Wir kommen zu Punkt 32 der Tagesordnung, Drucksache 20/1589, dem Antrag der SPD-Fraktion: Korruptionsbekämpfung voranbringen – Lücken im Strafrecht zur Abgeordnetenbestechung beseitigen.

[Antrag der SPD-Fraktion: Korruptionsbekämpfung voranbringen – Lücken im Strafrecht zur Abgeordnetenbestechung beseitigen – Drs 20/1589 –]

Hierzu liegen Ihnen als Drucksachen 20/1695 und 20/1702 Anträge der FDP- sowie der GAL-Fraktion vor.

[Antrag der FDP-Fraktion: Korruptionsbekämpfung voranbringen – Lücken im Strafrecht zur Abgeordnetenbestechung beseitigen – Drs 20/1695 –]

[Antrag der GAL-Fraktion: Korruption bekämpfen, Interessenkollisionen ausschließen – Drs 20/1702 –]

Die CDU-Fraktion möchte alle drei Drucksachen federführend an den Verfassungs- und Bezirksausschuss sowie mitberatend an den Ausschuss für Justiz, Datenschutz und Gleichstellung überweisen.

Wer wünscht das Wort? – Herr Tabbert, bitte.

Frau Präsidentin, meine Damen und Herren! Ich beginne mit einer Frage. Was haben Deutschland, Indien, Japan und Saudi-Arabien gemeinsam? Ich sage es Ihnen. Von den G20-Staaten haben allein diese Staaten die UN-Konvention gegen Korruption noch nicht ratifiziert. Von allen europäischen Staaten haben nur Deutschland, Irland, Island, Kosovo und die Tschechische Republik die Konvention nicht ratifiziert. Weltweit wurde die Konvention hingegen von über 150 Ländern ratifiziert.

Deswegen begrüßt Transparency International zu Recht, wenn über den Bundesrat zusätzlicher Druck entsteht, um den unhaltbaren Zustand der

(Finn-Ole Ritter)

Nicht-Ratifizierung der UN-Konvention endlich zu beenden.

(Beifall bei der SPD)

Zudem, so Transparency International, ist es auch nicht verständlich, warum in Deutschland für die Bestechung ausländischer Abgeordneter härtere Strafen gelten als für die Bestechung inländischer Abgeordneter.

Die Fraktionen von CDU/CSU und FDP, so Transparency International weiter, wären gut beraten, sich dieses Themas anzunehmen. Denn der einzige Grund für die Nicht-Ratifizierung der UN-Konvention gegen Korruption ist die in Deutschland unzureichende strafrechtliche Regelung gegen Abgeordnetenbestechung, und über die reden wir heute.

◇ ◇ ◇ ◇ ◇ ◇ ◇

◆ **Schriftliche Aufgaben**
• a. Beantworten Sie anhand des Auszugs folgende Fragen:
(i) An welchen Ausschuss möchte die CDU-Fraktion die drei Drucksachen federführend überweisen?
(ii) Von wie vielen Ländern wurde die UN-Konvention gegen Korruption weltweit ratifiziert?
(iii) Welche europäischen Staaten haben die Konvention nicht ratifiziert?
• b. Kopieren Sie aus dem Auszug wortgetreu die Stelle von „[Antrag der GAL-Fraktion: Korruption“ bis einschließlich „Herr Tabbert, bitte.“.
• c. Geben Sie den Absatz des Auszugs, der mit „Frau Präsidentin, meine Damen und Herren!“ beginnt, als knappe Stichpunktliste wieder und behalten Sie dabei seine wesentlichen Fakten bei.

◆ **Bereitgestelltes Material**
◇ ◇ ◇ ◇ ◇ ◇ ◇

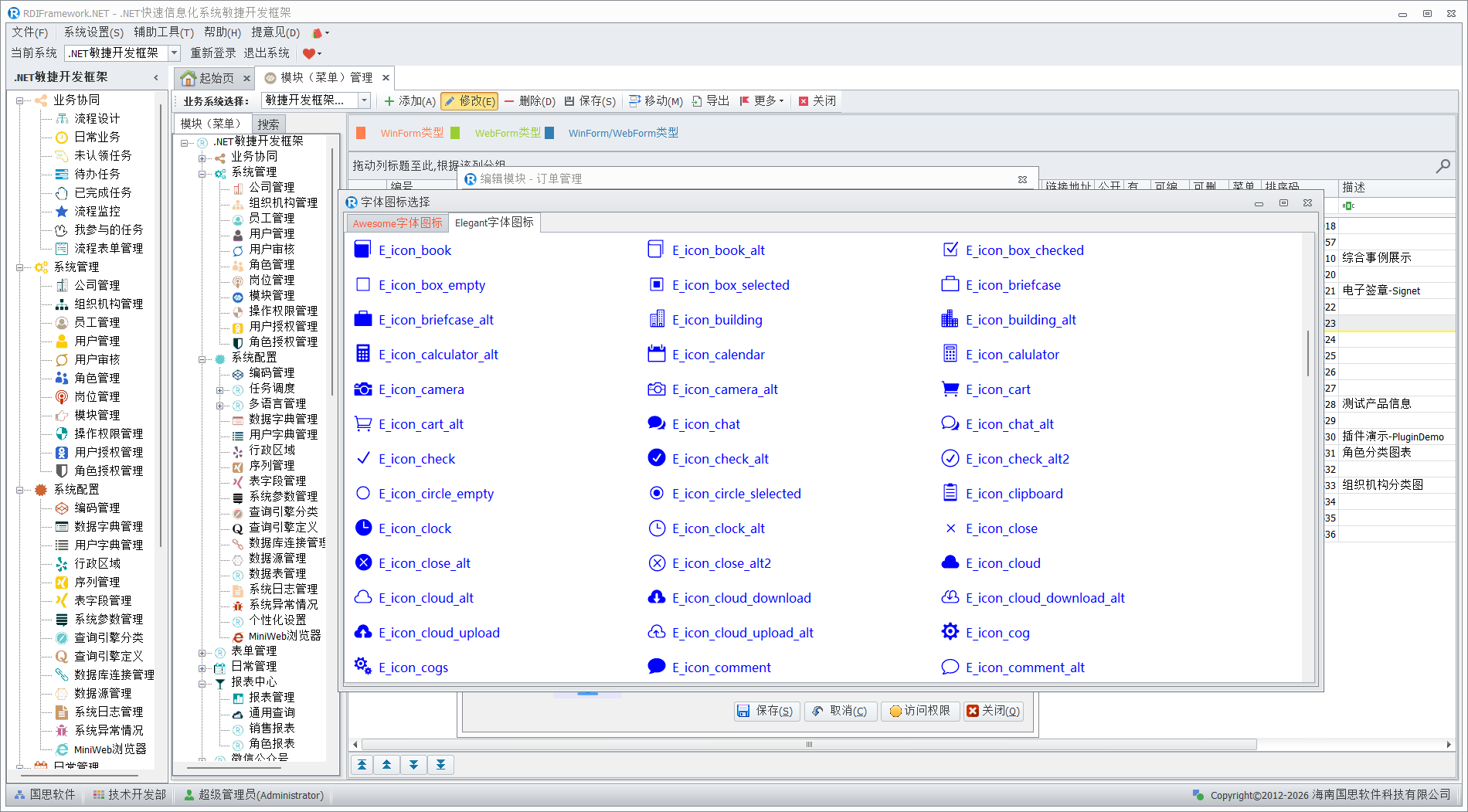Choose the E_icon_cog gear icon
Screen dimensions: 1468x812
click(x=997, y=633)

◇ ◇ ◇ ◇ ◇ ◇ ◇

◆ **Die Antworten**
• a.
(i) An den Verfassungs- und Bezirksausschuss.
(ii) Von über 150 Ländern.
(iii) Deutschland, Irland, Island, Kosovo und die Tschechische Republik.

• b.
[Antrag der GAL-Fraktion: Korruption bekämpfen, Interessenkollisionen ausschließen – Drs 20/1702 –]

Die CDU-Fraktion möchte alle drei Drucksachen federführend an den Verfassungs- und Bezirksausschuss sowie mitberatend an den Ausschuss für Justiz, Datenschutz und Gleichstellung überweisen.

Wer wünscht das Wort? – Herr Tabbert, bitte.

• c.
- Deutschland, Indien, Japan und Saudi-Arabien haben als einzige G20-Staaten die UN-Konvention gegen Korruption noch nicht ratifiziert.
- In Europa fehlt die Ratifizierung nur in Deutschland, Irland, Island, Kosovo und der Tschechischen Republik.
- Weltweit haben über 150 Länder die Konvention ratifiziert.